Dataset entries:
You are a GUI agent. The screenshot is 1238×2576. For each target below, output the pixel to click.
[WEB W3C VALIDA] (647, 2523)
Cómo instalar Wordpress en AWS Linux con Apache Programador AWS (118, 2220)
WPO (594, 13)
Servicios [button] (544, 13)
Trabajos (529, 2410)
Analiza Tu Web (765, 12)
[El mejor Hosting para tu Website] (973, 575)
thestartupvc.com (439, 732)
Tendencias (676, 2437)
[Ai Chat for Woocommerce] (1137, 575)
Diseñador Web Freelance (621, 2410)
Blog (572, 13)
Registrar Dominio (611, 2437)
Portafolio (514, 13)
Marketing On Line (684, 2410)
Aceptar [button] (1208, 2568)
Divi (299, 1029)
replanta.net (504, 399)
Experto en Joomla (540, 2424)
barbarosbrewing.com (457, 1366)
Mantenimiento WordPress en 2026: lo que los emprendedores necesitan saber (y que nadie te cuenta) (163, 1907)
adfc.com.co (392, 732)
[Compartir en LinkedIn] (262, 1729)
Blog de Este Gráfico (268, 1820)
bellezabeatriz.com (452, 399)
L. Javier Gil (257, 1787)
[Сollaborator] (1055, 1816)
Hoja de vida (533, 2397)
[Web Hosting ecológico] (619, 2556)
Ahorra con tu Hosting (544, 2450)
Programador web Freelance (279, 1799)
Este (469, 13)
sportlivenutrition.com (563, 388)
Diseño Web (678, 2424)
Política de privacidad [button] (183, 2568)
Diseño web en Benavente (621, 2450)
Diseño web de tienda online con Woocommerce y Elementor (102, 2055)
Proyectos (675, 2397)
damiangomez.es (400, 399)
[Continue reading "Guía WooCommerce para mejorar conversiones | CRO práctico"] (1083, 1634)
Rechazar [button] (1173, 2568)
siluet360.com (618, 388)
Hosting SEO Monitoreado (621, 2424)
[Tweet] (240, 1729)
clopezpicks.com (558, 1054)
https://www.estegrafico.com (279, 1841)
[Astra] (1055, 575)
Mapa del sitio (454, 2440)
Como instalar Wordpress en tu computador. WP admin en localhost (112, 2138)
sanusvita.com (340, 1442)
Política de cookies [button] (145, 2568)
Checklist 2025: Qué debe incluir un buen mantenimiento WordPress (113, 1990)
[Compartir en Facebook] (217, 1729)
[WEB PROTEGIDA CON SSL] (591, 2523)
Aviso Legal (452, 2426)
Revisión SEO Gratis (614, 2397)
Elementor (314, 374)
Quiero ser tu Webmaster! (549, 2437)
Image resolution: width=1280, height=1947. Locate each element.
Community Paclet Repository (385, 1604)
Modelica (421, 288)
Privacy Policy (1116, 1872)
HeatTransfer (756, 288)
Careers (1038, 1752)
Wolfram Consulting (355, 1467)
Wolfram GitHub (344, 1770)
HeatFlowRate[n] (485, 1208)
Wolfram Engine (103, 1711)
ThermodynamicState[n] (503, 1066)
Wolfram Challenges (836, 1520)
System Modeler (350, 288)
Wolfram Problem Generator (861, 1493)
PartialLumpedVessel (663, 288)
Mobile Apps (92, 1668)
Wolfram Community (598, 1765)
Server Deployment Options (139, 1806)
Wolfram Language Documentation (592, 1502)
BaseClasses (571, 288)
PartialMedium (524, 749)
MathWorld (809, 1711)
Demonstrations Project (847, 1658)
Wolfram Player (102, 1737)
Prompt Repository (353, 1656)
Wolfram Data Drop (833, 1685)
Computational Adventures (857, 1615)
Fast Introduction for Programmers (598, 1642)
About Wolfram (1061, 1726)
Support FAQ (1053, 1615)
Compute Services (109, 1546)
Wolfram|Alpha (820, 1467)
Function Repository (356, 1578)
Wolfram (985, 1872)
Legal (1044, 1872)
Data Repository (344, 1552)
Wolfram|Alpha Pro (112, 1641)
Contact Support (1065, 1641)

= GOAL OF THE EXERCISE =
Starting with the line that contains "Prompt Repository (353, 1656)", copy each line through the end of the data exactly, and leave out all earlier lines.

= SOLUTION FOR THIS TASK =
Prompt Repository (353, 1656)
Wolfram Data Drop (833, 1685)
Computational Adventures (857, 1615)
Fast Introduction for Programmers (598, 1642)
About Wolfram (1061, 1726)
Support FAQ (1053, 1615)
Compute Services (109, 1546)
Wolfram|Alpha (820, 1467)
Function Repository (356, 1578)
Wolfram (985, 1872)
Legal (1044, 1872)
Data Repository (344, 1552)
Wolfram|Alpha Pro (112, 1641)
Contact Support (1065, 1641)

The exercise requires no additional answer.